To Space and Beyond

NatGeo looks to A-listers for programs with bold storytelling and visual impact.

When your brand can take you anywhere, where do you go?

To Mars, of course.

The recent shift in programming strategy at National Geographic began last fall with the premiere of Mars, a six-part series from Hollywood heavy-weights Brian Grazer and Ron Howard. Combining scripted drama and special effects with documentary segments, the series followed a 2033 mission to the red planet in its debut season; a second has already been confirmed.

“We are taking much bigger swings — more audacious, more epic, more creatively ambitious,” says Courteney Monroe, National Geographic Global Networks CEO. “Our vision is to become the world’s leading destination for premium science, adventure and exploration content.”

National Geographic — known as National Geographic Channel until its 2016 rebrand — had populated its line-up with male-skewing reality shows in the past few years.

“We weren’t as successful at that genre as some of our competitors, and that’s not really what people expect from National Geographic,” Monroe reflects. “We are in this era of so much competition, so much great content — and so much clutter, quite frankly.

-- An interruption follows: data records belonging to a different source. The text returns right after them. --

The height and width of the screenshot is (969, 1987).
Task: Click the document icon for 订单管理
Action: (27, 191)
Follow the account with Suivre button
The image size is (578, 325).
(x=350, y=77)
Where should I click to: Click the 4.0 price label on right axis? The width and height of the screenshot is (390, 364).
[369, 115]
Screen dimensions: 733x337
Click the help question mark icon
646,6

There’s no way to break through without being exceptional or distinctive.”

So the network adopted a quality-over-quantity approach — seeking content with both elevated storytelling and visual impact. “This is not something we’re doing with just one or two programs,” she points out. “It’s our entire schedule.”

The network also hired Carolyn Bernstein, as executive vice-president and head of global scripted development and production, to bring in more scripted content; in 2017 that will include the anthology series Genius, another project from Grazer and Howard’s Imagine Entertainment.

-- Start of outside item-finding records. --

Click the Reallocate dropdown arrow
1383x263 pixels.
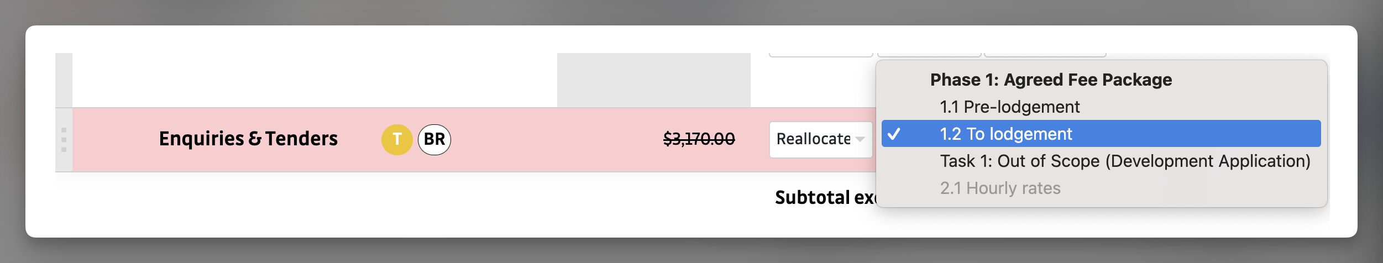click(x=860, y=139)
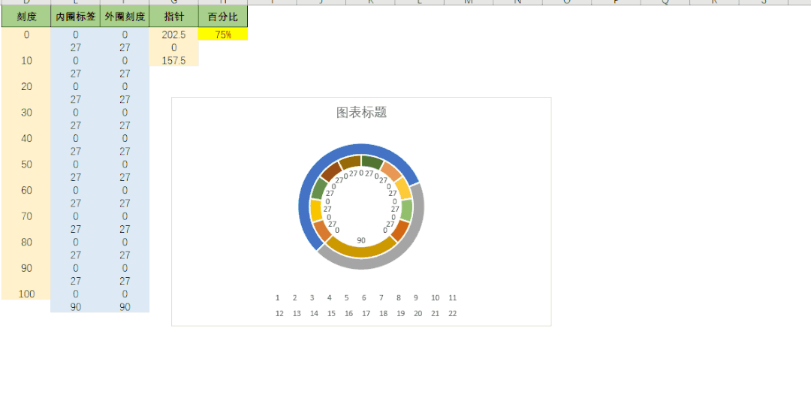
Task: Click the 指针 header cell
Action: click(x=173, y=16)
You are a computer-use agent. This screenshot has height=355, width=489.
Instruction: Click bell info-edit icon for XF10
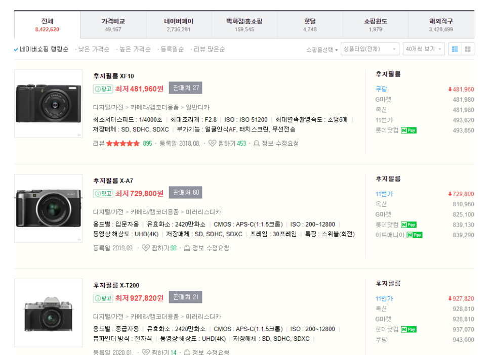point(256,143)
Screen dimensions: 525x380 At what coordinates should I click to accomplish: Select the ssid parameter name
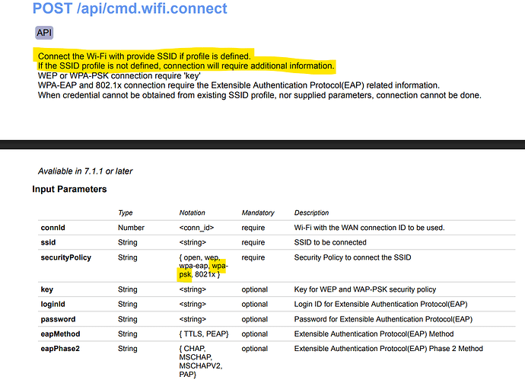click(47, 242)

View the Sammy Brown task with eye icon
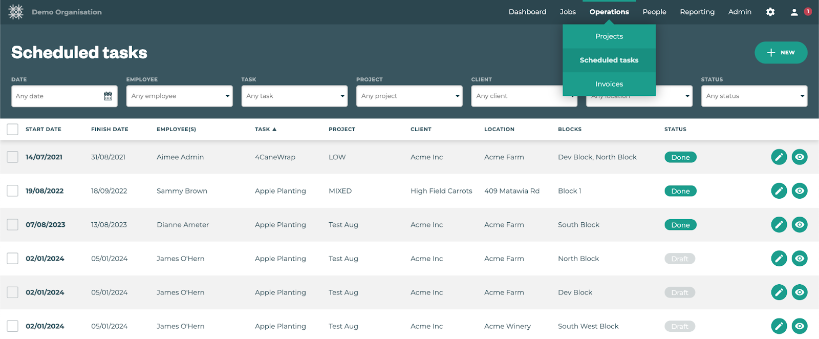[799, 191]
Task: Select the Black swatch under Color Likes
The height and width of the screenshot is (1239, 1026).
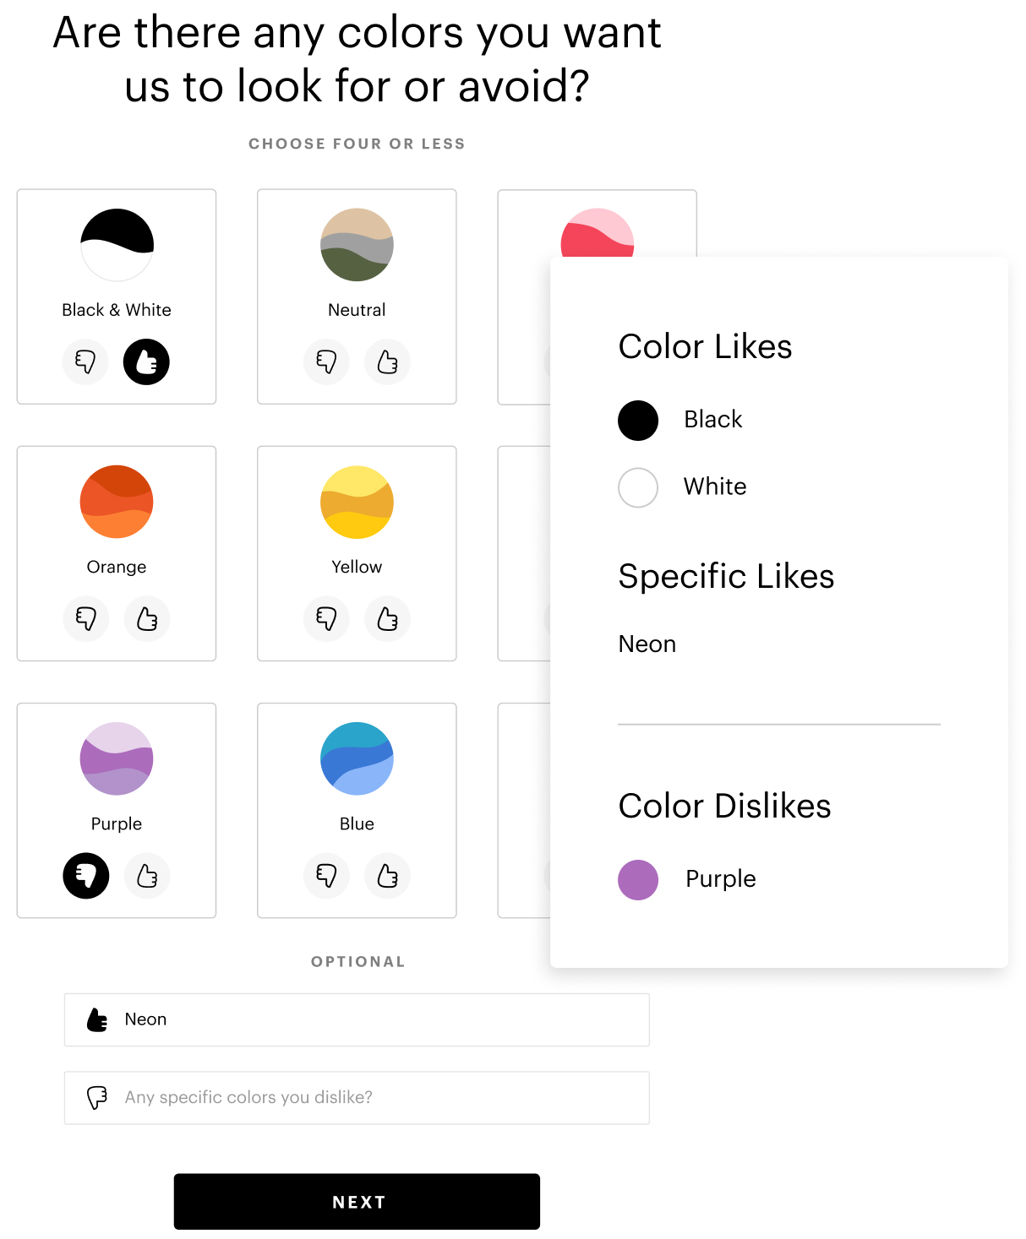Action: pos(638,420)
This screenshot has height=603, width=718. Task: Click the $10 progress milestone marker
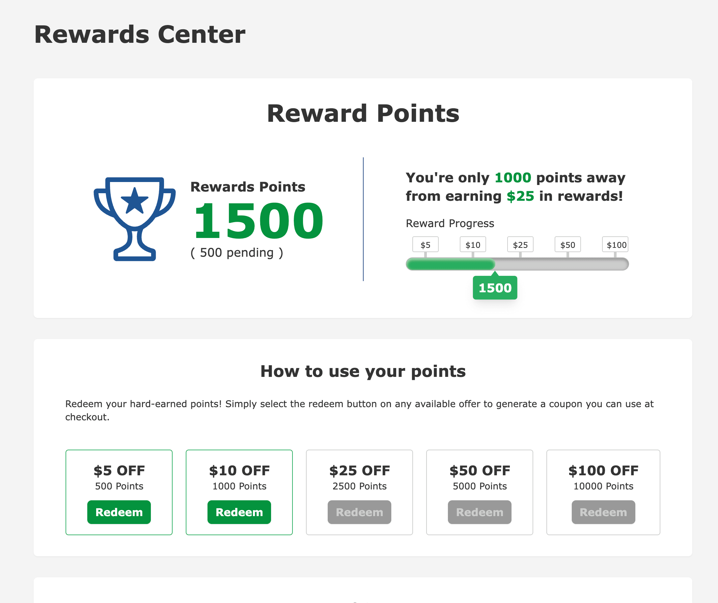(x=473, y=245)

The first season of Genius will dramatize the life  of Albert Einstein, drawing from Walter Isaacson’s biography. Howard, who had not previously directed scripted primetime television, directed the first episode of the series, which casts Geoffrey Rush as the older Einstein and Johnny Flynn as the young scientist.

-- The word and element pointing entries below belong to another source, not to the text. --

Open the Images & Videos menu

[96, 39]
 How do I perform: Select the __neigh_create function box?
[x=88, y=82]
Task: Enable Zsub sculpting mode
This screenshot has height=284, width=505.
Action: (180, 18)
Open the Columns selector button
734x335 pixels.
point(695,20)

Also airing in 2017 is the scripted miniseries The Long Road Home. Produced by Mike Medavoy, it is based on a book by ABC News correspondent Martha Raddatz about a cavalry division from Ford Hood, Texas, that was ambushed in Sadr City during the Iraq War in what came to be known as Black Sunday.

In the non-scripted realm, National Geographic will run a slate of feature documentaries, including Sebastian Junger’s Hell on Earth: The Fall of Syria  and the Rise of ISIS; Alex Gibney’s Water & Power: A California Heist; Simon Chinn and Jason Chinn’s LA 92, which looks back at the Los Angeles riots; and a yet-to-be-titled documentary on Jane Goodall from Brett Morgen.

One Strange Rock is an event series on tap for next year. “It is a 2018 project because it’s 100 weeks in production,” Monroe explains. Produced by Darren Aronofsky and Nutopia, the natural-history series will explore the fragility of life on Earth.

To land the big-name talent behind these programs, Monroe embarked on “a charm offensive” back in 2015. Armed with funds from National Geographic partner 21st Century Fox, she held meetings with the creative community, getting the word out that National Geographic wanted to work with A-listers — and had the budget to do so.

The National Geographic brand “opened a million doors for us,” she says. “Everybody grew up with it. Everybody has a strong affection for it. Everybody respects it.”